I’ve decided I’m not going to boycott Samsung, though, and I’ll admit that a large part of the reason is just that their products are so ubiquitous that I might have to go live on a small shack on some island. Also, well, their products generally ARE better … why should my quality of life take a hit just because the idiots at the very top of the chaebols want to be treated like monarchs?

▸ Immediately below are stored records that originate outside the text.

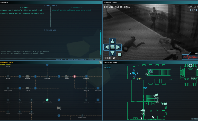
Task: Pan the camera feed up
Action: coord(112,41)
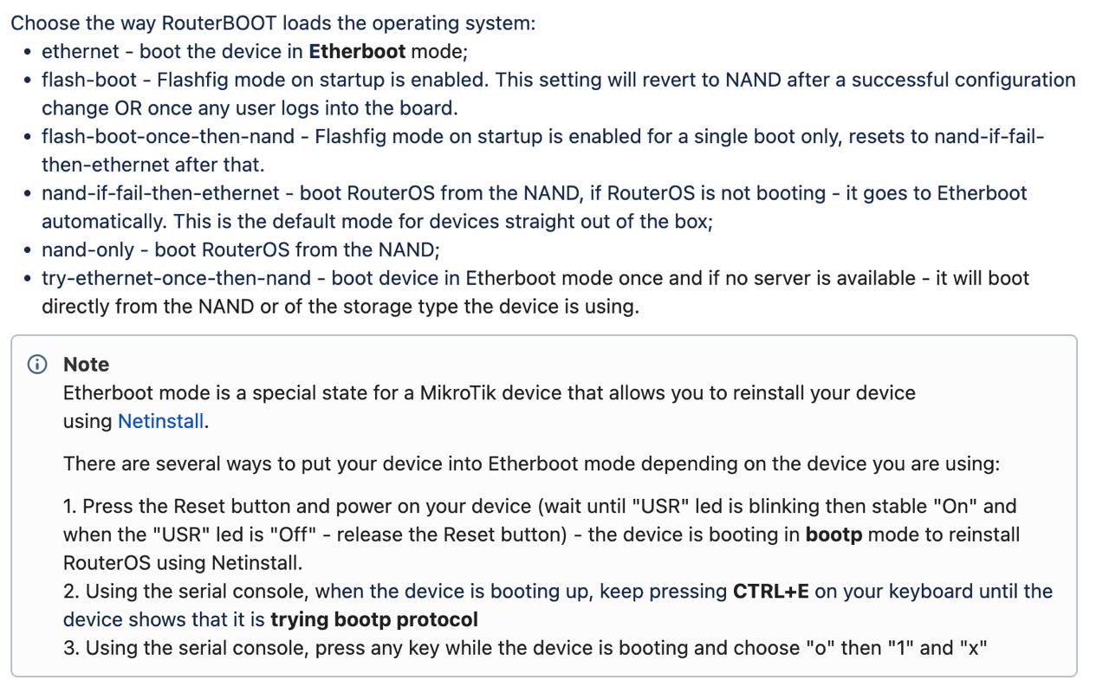Click the 'RouterOS using Netinstall.' line in step 1

click(x=183, y=563)
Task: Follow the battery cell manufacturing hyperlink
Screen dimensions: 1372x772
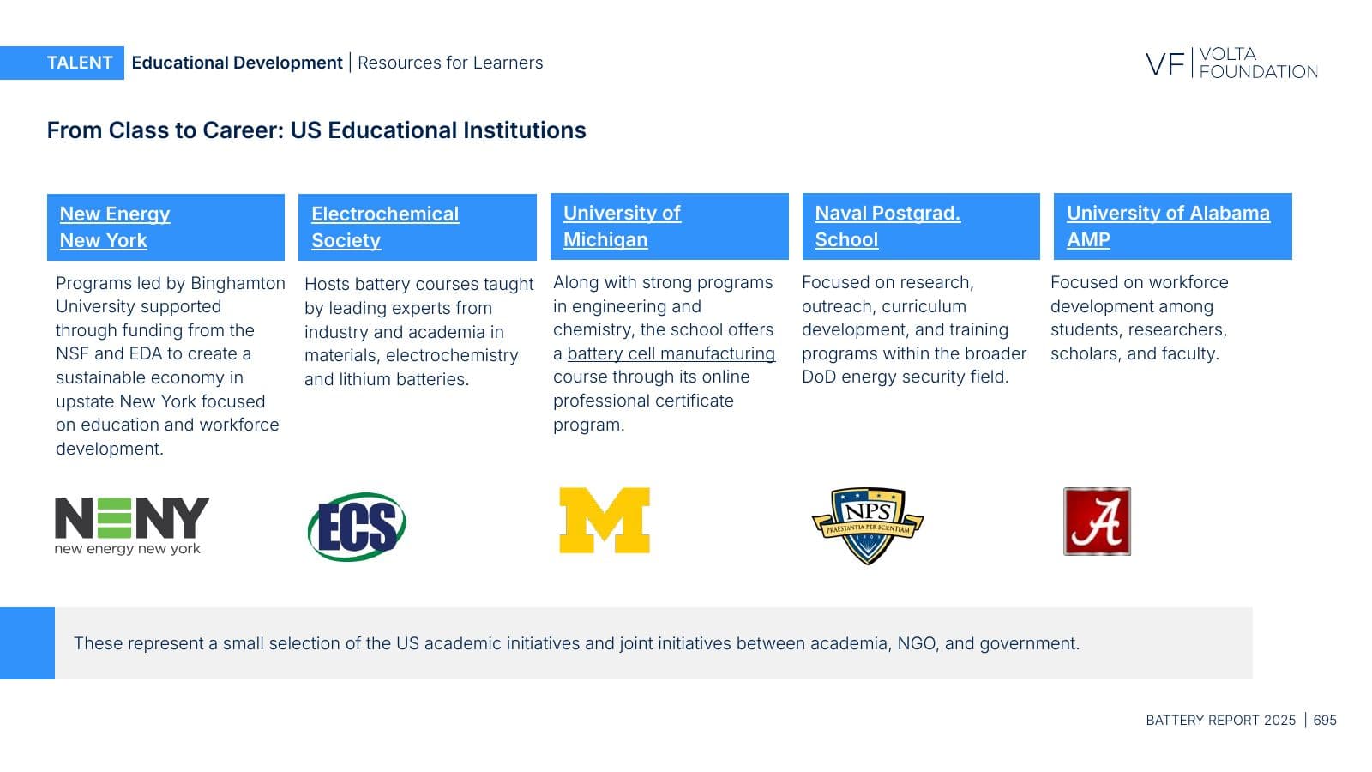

(Samsung does 80% of its business overseas, so a boycott here in Korea – even if Koreans participated as well – would not have much effect on them.)

Instead, I’m going support Mr Breen’s legal efforts by buying another copy of his book, and I might buy a few more as well to give to friends.

You know what I really wish to see come out of this? I hope that Mr Breen will move his column to some other paper besides the Korea Times. They have behaved abominably toward him by caving in to pressure and refusing to give him the least bit of support. It’s a crappy paper, and for a long time he’s been the only reason I’ve looked at it at all.

youngkooksaram said...

Puffin, bloggers need to be careful in case they're done for repeating the libel.

youngkooksaram said...

themselves can figure out Korea) is playing dumb about how to get himself out of this situation.

And Samsung is shooting themselves in the foot by making a Federal case out of this. Like book-banning, it only serves to pique

Puffin Watch said...

Puffin, bloggers need to be careful in case they're done for repeating the libel.

Although I wasn't specific I meant non-Korea based bloggers, such as myself.

And Samsung is shooting themselves in the foot by making a Federal case out of this. Like book-banning, it only serves to pique

Indeed. One might get the impression Breen wrote a 1200 word op ed satire that pulled no punches. It was 2 short quips that lampooned incidents that actually happened. A high crime in "shut up and sit down" Korea, certainly, but to electronics buying consumers in the west seems utterly, utterly ridiculous.

Korean culture sure does not appreciate outsiders making fun of them (consider the Busan improv group that got into trouble). The society and its major corporations really need to learn how to take it on the chin once in a while if they really want to play in the big boy world. They can't be pulling the nuclear trigger every time someone pokes a joke at foibles they themselves created.